··· DATA SHOWN

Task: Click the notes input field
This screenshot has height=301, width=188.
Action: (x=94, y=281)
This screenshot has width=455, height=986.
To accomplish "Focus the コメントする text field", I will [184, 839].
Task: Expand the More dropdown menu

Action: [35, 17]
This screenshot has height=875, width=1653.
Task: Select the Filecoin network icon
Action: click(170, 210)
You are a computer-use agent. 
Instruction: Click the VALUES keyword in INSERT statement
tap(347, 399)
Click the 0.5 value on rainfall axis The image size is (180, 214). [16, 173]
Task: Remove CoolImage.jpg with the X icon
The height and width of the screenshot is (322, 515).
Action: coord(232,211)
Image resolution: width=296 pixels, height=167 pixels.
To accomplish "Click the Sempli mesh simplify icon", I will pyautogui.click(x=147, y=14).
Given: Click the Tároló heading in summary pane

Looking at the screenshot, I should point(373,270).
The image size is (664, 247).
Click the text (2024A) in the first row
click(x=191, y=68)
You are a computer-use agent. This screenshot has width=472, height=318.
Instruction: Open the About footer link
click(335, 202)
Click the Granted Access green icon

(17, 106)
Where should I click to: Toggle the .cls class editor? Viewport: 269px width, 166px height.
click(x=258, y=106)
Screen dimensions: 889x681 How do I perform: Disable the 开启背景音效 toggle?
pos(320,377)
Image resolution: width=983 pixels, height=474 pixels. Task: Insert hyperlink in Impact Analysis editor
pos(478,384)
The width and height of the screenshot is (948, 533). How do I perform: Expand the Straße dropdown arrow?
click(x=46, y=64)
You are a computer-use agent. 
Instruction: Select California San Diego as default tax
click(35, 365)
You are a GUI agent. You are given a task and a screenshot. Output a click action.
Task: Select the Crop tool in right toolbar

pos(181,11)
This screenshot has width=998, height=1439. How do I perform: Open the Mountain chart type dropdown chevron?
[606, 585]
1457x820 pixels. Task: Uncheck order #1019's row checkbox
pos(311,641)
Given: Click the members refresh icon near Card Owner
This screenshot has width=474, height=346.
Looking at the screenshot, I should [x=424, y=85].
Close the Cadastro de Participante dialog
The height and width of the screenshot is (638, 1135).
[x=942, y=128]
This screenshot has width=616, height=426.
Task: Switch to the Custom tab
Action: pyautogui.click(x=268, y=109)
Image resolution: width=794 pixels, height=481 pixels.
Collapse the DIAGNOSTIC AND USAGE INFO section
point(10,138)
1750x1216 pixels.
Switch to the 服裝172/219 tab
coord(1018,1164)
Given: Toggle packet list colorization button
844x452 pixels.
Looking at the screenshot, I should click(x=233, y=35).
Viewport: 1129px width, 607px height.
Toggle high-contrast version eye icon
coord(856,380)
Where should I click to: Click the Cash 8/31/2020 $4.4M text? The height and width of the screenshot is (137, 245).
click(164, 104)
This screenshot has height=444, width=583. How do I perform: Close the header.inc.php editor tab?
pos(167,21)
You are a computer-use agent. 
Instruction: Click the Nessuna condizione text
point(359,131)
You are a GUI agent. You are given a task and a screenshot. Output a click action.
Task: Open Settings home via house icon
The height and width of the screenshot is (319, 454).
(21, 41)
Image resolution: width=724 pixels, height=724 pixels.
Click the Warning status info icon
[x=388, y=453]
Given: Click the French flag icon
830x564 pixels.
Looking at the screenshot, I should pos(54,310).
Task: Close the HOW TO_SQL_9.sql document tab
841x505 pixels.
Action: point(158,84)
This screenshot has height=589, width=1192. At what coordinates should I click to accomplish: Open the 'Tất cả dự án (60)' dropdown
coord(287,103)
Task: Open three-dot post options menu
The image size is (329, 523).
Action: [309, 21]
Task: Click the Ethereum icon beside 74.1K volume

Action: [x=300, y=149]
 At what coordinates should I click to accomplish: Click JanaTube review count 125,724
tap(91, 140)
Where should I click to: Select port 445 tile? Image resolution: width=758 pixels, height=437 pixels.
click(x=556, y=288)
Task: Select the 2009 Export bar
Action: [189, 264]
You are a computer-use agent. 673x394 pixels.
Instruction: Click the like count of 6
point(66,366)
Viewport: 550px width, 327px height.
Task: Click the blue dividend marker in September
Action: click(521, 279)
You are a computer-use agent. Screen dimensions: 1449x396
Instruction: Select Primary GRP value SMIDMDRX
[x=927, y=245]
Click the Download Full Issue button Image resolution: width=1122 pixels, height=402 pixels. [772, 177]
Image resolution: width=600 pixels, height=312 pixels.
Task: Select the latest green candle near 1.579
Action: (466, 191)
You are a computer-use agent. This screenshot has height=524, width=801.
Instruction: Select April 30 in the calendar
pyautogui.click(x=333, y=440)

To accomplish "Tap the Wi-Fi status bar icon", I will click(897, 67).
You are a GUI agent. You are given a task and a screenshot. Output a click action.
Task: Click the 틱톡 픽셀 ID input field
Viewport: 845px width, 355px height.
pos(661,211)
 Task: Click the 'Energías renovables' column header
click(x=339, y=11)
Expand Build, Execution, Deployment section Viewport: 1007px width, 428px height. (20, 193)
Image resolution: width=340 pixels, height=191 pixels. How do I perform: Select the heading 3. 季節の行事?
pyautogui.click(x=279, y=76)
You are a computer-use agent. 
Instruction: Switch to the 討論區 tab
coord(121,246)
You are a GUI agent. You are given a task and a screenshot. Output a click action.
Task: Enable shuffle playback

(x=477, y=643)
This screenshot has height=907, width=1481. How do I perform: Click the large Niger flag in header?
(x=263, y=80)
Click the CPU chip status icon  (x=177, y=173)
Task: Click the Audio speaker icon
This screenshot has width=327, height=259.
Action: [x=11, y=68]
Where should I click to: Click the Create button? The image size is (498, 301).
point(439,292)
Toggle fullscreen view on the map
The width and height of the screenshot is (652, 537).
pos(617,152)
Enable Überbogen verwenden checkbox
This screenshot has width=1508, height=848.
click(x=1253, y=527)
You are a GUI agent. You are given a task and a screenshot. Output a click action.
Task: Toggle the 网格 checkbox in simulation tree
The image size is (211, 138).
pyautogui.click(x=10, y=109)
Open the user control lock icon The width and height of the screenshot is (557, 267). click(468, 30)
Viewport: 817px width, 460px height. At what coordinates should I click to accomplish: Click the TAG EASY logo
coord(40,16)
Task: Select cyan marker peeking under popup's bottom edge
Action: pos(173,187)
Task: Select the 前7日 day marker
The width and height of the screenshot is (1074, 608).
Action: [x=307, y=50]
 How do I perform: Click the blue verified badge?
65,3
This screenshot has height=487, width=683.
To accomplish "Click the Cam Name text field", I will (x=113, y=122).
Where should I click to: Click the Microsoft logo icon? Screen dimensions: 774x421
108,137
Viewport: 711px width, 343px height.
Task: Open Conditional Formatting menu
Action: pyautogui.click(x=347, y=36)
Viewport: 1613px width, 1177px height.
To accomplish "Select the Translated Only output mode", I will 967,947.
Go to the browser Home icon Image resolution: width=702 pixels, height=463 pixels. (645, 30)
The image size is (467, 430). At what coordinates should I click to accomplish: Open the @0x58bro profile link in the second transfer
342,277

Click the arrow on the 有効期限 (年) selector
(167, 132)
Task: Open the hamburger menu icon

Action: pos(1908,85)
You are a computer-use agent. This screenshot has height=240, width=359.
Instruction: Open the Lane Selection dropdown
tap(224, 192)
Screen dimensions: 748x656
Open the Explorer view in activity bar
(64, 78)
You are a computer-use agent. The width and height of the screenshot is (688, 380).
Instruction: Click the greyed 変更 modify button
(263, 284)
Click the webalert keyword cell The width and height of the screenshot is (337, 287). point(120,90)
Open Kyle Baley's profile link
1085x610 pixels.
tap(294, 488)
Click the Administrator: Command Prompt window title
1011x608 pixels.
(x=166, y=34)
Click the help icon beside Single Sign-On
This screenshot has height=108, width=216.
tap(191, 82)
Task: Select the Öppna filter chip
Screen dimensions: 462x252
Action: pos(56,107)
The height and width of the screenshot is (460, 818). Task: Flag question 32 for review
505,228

······

### WRITTEN EXERCISE
Copy the lines exactly as they appear, starting with the line containing "You are a computer-use agent. The" and ending with the line containing "tap(191, 82)", with both of those lines included.

### OUTPUT BELOW
You are a computer-use agent. The width and height of the screenshot is (688, 380).
Instruction: Click the greyed 変更 modify button
(263, 284)
Click the webalert keyword cell The width and height of the screenshot is (337, 287). point(120,90)
Open Kyle Baley's profile link
1085x610 pixels.
tap(294, 488)
Click the Administrator: Command Prompt window title
1011x608 pixels.
(x=166, y=34)
Click the help icon beside Single Sign-On
This screenshot has height=108, width=216.
tap(191, 82)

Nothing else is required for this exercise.